__Problem__: Scan the records below and copy every line that contains the string "computer".
Record extracts section start
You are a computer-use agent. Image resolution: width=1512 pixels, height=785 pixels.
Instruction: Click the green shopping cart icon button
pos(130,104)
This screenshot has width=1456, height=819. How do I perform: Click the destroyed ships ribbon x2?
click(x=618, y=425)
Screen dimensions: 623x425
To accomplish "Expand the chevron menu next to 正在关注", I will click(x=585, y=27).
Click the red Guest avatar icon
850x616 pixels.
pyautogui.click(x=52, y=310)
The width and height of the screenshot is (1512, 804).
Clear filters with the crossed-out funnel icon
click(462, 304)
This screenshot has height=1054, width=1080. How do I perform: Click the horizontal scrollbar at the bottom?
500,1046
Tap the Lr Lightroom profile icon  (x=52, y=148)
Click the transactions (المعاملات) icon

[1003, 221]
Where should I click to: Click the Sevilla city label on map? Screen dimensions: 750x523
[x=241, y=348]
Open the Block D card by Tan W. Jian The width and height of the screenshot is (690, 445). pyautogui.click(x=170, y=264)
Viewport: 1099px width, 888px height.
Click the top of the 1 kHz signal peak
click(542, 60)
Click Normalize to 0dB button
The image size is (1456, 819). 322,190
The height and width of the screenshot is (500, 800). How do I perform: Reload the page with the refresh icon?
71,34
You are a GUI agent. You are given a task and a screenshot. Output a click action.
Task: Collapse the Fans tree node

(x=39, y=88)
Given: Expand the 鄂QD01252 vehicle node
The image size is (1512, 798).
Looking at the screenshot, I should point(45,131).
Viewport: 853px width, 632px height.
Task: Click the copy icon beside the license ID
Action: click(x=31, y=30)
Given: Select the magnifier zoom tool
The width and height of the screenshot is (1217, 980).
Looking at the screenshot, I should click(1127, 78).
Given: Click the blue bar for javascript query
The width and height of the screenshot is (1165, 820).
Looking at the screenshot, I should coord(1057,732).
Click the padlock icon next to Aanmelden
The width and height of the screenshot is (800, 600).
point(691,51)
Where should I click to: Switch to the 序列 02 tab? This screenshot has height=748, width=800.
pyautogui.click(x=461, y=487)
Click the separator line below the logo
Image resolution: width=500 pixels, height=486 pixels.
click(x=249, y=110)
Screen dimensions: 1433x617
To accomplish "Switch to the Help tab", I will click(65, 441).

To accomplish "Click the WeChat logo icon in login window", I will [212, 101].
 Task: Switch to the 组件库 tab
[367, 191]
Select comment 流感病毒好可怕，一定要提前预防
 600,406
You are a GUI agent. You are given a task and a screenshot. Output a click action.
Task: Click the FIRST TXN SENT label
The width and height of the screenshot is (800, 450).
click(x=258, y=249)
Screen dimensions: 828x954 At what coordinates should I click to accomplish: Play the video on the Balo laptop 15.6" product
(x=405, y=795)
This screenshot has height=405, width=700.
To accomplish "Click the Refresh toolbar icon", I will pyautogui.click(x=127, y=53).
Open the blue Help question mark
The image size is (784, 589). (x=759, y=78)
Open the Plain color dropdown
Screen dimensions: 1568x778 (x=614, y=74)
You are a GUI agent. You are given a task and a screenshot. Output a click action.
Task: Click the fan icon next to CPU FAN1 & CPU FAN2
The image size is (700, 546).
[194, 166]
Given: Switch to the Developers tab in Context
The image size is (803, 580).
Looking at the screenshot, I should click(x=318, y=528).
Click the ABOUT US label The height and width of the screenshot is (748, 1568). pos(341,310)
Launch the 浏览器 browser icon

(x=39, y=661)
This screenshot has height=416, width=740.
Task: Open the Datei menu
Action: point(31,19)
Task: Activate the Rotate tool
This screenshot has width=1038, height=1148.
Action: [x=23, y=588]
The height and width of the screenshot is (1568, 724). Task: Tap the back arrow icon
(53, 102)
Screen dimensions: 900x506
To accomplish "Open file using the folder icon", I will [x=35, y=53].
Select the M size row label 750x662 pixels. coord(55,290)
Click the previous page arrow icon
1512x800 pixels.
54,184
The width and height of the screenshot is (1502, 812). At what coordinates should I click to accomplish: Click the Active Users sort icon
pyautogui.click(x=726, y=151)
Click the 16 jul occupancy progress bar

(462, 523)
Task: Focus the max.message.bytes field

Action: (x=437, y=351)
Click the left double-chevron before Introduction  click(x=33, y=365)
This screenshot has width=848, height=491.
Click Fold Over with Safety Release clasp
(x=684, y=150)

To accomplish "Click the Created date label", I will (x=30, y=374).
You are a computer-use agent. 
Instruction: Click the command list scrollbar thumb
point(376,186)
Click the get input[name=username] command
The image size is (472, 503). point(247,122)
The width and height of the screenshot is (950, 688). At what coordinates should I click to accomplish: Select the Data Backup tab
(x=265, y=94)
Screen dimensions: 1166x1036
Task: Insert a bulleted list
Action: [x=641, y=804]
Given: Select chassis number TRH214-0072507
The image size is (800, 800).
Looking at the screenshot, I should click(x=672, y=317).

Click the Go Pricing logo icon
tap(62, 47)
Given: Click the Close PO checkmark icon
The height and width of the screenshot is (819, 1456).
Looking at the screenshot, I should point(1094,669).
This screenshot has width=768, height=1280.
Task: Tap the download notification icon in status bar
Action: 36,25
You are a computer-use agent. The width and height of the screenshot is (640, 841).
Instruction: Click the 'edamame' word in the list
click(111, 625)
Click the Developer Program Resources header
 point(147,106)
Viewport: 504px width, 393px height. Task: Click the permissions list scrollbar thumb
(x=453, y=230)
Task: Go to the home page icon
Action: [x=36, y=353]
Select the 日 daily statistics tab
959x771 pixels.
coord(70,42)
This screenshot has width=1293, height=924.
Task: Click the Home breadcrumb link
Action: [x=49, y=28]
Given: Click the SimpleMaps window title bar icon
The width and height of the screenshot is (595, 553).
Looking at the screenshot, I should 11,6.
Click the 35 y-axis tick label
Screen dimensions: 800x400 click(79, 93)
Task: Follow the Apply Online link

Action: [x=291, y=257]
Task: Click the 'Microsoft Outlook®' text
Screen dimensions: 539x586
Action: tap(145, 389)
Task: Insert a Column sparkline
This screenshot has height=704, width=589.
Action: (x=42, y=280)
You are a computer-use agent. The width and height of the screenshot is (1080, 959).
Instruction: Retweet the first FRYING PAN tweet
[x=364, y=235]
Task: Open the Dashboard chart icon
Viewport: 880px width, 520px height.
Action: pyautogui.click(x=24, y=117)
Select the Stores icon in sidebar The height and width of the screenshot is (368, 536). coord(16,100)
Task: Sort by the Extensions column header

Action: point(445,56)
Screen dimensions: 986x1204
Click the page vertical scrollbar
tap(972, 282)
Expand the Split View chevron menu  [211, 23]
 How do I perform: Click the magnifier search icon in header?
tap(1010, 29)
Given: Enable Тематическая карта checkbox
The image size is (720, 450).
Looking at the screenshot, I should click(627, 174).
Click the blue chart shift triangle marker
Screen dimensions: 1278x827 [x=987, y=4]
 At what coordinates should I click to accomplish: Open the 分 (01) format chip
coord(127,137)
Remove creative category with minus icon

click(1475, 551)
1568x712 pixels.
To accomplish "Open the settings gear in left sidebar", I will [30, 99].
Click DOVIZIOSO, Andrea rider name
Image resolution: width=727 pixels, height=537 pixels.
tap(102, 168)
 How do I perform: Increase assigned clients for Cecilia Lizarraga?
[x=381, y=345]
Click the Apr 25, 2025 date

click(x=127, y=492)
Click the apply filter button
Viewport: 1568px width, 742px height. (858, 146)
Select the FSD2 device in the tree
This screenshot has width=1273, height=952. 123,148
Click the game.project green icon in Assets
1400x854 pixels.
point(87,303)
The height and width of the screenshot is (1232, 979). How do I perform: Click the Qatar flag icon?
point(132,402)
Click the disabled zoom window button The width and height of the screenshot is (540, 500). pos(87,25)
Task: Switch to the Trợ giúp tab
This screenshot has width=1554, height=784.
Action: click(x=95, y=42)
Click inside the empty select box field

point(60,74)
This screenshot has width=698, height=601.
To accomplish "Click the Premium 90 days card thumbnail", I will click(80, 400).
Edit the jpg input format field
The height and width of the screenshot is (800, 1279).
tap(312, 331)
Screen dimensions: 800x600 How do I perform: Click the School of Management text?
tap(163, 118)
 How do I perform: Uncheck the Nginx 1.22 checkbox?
Record extracts section end
__Solution to the problem__:
You are a computer-use agent. Image resolution: width=1512 pixels, height=785 pixels.
You are a computer-use agent. 
You are a computer-use agent. The width and height of the screenshot is (640, 841).
You are a computer-use agent. The width and height of the screenshot is (1080, 959).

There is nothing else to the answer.